We learned of some sad news regarding one of the ASU students. She received a call last night by cell phone that her father died in a car accident. For privacy sake I will not share her name but I do ask you to remember her and her family in your prayers at this time. The faculty is working with her to get her back home early.
Michael Schwartz sent me an email this morning sharing with me that they may or may not make it to our site lecture at the San Callisto Catacombs along the Appian Way. We decided as a family to go on ahead on our own since we are a ten minute walk from our apartment to the catacombs.
In spite of the morning’s news it was a beautiful day of mild temperatures, low humidity and a blue sky framed by flowing, sap-green fields. The grounds are meticulously kept, making for a striking contrast to the urban grit of the city center. There are no vehicles driving through with the exception of a few chartered buses parked discreetly behind one of buildings. Workers are constantly sweeping and trimming caring for this ancient place of burial.
The catacombs served as the burial grounds for Roman Christians in the first several centuries. Romans chose cremation while early Christians chose a simple burial because of the belief of Christ’s immanent return with the bodily resurrection of the believers. In the city, however, burial was not allowed. Christians dug an estimated 375 miles of tunnels lined with tombs many layers deep.
Touring the catacombs is always guided and we had a pleasant English-speaking guide from Germany, who took us three or so “floors” down into the cool volcanic tuff stone earth. Along the way we passed the engravings of the early tombs and, with the tour guide’s blessing, I made several penciled “rubbings” of various early Christian symbols.
Towards the end of our tour there were a couple of areas set up within the catacomb for taking communion. Should we ever lead a church group to Rome, this would be an essential visit and a fitting place for worship. It is, however, not true that the catacombs were where Christians met in secret for fear of persecution. Historians have well documented that if a Christian wanted to hide (and indeed there were many times that is what they did desire) they would not do so in the conspicuous location of the catacombs, but simply disappear within Rome itself.
Following our tour through the catacombs we ambled our way down a section of the Ancient Appian Way, or “Via Appia Anitqua.” This road was built in 312 B.C. and eventually stretched 430 miles. Along this road it is said that there were 6000 slaves on crosses spaced 30 yards apart for over 100 miles. This road was an important military and political arm of the Roman Empire. It was also the road that Paul the apostle traveled on his way to Rome as a prisoner. We read about this in Acts 28:15 where fellow believers waited on Paul to pass through in order that they might join him. Tradition is that Paul never left Rome, but was later executed.

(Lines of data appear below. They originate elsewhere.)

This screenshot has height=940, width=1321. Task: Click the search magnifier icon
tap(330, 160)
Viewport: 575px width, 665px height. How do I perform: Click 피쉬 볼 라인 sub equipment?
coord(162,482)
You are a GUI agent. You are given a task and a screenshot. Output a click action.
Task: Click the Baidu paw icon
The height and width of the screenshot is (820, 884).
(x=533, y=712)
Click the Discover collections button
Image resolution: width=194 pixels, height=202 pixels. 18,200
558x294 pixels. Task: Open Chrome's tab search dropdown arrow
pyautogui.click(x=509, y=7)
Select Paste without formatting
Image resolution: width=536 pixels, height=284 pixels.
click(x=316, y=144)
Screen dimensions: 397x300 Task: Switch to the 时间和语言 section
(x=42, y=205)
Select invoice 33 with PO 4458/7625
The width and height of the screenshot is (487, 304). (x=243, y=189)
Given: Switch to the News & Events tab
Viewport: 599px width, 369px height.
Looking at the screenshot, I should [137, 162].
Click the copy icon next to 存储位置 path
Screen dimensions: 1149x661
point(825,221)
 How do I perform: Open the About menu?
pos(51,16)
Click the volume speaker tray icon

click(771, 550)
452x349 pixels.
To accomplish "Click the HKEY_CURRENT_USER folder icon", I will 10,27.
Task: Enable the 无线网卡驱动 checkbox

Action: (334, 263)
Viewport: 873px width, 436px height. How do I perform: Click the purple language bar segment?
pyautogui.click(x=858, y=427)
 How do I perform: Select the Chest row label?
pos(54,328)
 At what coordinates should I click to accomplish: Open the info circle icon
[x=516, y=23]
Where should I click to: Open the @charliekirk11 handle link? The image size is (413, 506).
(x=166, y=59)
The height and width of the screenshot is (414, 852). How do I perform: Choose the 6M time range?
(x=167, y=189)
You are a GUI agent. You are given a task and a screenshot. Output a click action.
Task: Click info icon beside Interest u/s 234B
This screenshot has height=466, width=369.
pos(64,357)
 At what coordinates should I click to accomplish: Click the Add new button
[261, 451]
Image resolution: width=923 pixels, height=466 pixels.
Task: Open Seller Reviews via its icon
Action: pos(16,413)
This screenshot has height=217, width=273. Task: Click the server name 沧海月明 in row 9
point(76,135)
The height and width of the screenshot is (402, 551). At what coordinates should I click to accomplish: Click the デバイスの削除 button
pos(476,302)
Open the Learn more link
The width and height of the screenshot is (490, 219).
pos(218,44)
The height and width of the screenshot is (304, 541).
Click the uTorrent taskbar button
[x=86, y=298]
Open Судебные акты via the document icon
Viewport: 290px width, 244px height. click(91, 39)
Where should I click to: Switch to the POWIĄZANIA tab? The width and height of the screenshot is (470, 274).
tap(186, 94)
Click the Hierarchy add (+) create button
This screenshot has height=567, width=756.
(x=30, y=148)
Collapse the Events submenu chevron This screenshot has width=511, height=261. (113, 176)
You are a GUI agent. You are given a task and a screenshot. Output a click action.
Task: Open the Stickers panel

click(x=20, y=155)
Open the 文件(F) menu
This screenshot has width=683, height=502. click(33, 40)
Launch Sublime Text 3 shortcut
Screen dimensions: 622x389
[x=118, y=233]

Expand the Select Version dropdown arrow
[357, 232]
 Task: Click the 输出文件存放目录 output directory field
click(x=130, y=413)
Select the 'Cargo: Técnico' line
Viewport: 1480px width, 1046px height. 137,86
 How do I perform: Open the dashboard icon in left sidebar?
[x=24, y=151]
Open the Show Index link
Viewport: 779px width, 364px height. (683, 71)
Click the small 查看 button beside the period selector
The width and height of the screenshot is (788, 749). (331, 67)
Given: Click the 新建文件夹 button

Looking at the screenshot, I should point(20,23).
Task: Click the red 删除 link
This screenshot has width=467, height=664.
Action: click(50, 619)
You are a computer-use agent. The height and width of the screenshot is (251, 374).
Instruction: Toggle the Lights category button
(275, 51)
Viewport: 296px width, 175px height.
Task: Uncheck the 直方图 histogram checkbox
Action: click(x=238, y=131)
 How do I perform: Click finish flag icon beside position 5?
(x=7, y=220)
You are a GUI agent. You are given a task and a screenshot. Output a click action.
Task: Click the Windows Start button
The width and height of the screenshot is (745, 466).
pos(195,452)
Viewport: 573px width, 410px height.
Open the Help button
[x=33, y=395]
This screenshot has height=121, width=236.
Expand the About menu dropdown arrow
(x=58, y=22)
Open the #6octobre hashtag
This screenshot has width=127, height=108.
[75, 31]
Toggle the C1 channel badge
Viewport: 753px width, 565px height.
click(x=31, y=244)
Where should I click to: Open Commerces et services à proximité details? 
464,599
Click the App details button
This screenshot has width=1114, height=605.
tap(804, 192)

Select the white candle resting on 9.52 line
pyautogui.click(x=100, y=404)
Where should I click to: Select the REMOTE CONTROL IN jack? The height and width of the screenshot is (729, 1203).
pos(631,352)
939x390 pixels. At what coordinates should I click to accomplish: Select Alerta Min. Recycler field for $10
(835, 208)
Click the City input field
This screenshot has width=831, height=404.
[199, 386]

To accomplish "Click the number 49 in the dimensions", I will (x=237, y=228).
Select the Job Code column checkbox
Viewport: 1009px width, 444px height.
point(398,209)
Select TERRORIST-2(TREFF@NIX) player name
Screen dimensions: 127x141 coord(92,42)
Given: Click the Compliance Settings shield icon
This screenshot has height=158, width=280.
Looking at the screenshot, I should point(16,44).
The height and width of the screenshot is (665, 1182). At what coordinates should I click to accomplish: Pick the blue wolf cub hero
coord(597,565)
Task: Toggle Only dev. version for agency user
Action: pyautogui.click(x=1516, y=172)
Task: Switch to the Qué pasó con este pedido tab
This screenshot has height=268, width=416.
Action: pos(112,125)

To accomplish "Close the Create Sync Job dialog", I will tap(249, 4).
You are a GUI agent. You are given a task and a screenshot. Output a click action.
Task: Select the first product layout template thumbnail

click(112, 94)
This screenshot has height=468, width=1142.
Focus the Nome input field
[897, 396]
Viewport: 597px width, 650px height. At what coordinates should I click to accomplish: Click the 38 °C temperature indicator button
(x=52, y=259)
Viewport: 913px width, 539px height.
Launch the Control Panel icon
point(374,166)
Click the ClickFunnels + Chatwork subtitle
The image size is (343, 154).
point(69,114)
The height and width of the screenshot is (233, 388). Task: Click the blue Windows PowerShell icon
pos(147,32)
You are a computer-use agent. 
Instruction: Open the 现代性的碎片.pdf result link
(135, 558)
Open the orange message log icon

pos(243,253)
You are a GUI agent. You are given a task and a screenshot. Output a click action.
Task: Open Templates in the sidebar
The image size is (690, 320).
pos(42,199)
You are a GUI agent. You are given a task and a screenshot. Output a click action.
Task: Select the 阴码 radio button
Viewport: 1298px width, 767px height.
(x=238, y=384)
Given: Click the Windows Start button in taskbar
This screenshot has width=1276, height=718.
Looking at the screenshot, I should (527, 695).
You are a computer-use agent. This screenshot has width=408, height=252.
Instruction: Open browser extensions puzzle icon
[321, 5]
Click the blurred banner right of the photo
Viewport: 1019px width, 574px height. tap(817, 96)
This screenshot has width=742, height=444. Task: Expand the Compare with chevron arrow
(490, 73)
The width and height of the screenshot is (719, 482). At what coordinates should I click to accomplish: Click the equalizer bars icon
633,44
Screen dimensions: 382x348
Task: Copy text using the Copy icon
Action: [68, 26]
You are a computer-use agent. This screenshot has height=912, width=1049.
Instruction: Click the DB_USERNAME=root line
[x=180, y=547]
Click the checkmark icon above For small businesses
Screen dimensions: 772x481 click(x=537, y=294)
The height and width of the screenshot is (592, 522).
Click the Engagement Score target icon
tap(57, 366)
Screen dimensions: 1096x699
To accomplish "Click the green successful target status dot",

We walked along this road which is still used today by vehicles, although there is a section paved with original stone and lined with the ubiquitous cypresses one sees in stock photos of Italy. We found a small café and plopped down for some sodas and cappuccino. After resting for a few minutes I glanced up and realized that our shade tree was a rather old olive tree. Olive trees are, by the way, all over the place.
After refreshments we wandered back through the grounds of San Callisto and were pleasantly surprised to meet up with the class. They decided to come and tour the catacombs anyway, although they were an hour or so later than scheduled. It was nice to catch up with the students and hear their shared concerned for their grieving classmate. Several of them had gone on side trips over the weekend (Michael has not scheduled classes on the weekend but has graciously volunteered his time to take me and anyone interested to explore various churches on and off the beaten path). While some of the students have taken him up on this offer including yours truly, many have braved the rail system and visited places like Pompeii, Naples and Cinque Terre. We have yet to leave the city, choosing instead to fully explore this place. I am still amazed at what I have not seen. Perhaps later this week or weekend we will move beyond the confines of Rome.
This evening we entered the city center to enjoy the sites and sounds of Rome at night, something we have not had a chance to do since arriving. Frankly, by the time evening arrives each day we are too tired to add one more thing to the agenda. It does not help that I am by nature an early riser which is not a good practice of night prowling.
The city, like any large international city, stays crowded and busy most any time of the day or night. In the evening musicians are at the corner of every piazza strumming, honking, and singing. We encountered one old fellow who had a small speaker and microphone lip synching an Italian aria.
It was a pleasant time not having to race from one place to the next. We walked with no particular agenda, found a ristorante and dined on pasta and meat dishes, and kept on walking while watching people laugh and enjoy the sights, sounds and smells of Rome.
Tomorrow I have an early start visiting some more churches and their treasures.